Pour clarifier ces problèmes et apporter des réponses à ces questions, il importe de
redéfinir l’éthique afin de savoir ce qu’elle peut réellement : réflexion sur les fondements ou
principes de la morale, elle désigne également la ligne de conduite adoptée par un groupe ou
par un individu dans la recherche d’un bien ou dans le but de bien faire ; ainsi se trouve-t-elle
en relation avec le travail de la conscience, notamment en ce qui concerne la visée ou la
construction des valeurs et la relation à autrui.

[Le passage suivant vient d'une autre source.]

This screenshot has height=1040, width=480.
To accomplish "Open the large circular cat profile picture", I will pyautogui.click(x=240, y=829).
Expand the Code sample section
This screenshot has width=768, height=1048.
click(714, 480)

Il est possible d’envisager ces problèmes sous l’angle de la responsabilité, notion de
qui est amenée à se redéfinir. Pour ce faire, il importe de rappeler les relations très anciennes
entre éthique et philosophie, et de confronter éthique, morale et religion, dans l’histoire
comme de nos jours. Il apparaît également intéressant de s’interroger sur l’apparition
progressive dans notre vocabulaire du terme d’éthique, en procédant à sa généalogie. Ainsi il
est possible de requalifier le jugement éthique sans le considérer comme une solution à tous
les problèmes rencontrés par l’humain ; savoir ce qui relève de l’éthique et ce qui n’en relève
pas peut même constituer un objectif important de notre réflexion collective.